Data for finding displayed items —

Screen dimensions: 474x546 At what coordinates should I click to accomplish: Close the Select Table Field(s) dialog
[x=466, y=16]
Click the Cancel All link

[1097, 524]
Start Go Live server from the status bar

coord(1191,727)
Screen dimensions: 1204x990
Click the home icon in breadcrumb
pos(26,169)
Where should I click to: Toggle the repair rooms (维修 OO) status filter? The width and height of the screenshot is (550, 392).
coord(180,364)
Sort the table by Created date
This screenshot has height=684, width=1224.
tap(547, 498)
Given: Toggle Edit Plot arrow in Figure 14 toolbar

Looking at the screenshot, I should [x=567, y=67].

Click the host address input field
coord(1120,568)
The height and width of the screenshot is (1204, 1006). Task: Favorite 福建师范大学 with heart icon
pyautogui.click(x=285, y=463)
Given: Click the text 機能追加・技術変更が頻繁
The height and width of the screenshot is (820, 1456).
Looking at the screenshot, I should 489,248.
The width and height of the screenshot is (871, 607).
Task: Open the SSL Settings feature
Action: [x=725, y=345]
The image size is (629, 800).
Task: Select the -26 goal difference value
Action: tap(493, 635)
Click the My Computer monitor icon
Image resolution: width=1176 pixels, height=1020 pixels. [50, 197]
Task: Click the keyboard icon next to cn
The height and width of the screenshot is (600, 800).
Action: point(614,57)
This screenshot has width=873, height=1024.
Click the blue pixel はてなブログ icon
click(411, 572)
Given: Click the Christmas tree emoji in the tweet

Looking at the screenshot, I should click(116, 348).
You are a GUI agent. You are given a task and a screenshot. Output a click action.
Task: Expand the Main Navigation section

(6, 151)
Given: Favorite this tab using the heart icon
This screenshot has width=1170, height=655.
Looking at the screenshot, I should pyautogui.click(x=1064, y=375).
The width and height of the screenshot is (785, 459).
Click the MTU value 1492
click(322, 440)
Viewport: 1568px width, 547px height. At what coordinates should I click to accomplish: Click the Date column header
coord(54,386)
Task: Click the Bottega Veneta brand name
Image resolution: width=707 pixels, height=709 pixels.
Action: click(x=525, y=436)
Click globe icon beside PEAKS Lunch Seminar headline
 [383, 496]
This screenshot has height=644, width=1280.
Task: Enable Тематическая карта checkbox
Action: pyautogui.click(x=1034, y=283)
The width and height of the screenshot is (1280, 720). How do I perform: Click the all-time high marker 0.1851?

PROBLEM STATEMENT — Reproduce the data between the lines holding "Screen dimensions: 1204x990" and "tap(547, 498)", inclusive, multiplying every coordinate in the answers by 1.35 and rounding to whole numbers, with halves rounded up. Keep all other text in those lines unchanged.

RESULT FOR THIS EXERCISE —
Screen dimensions: 1204x990
Click the home icon in breadcrumb
pos(35,228)
Where should I click to: Toggle the repair rooms (维修 OO) status filter? The width and height of the screenshot is (550, 392).
coord(243,491)
Sort the table by Created date
This screenshot has height=684, width=1224.
tap(738, 672)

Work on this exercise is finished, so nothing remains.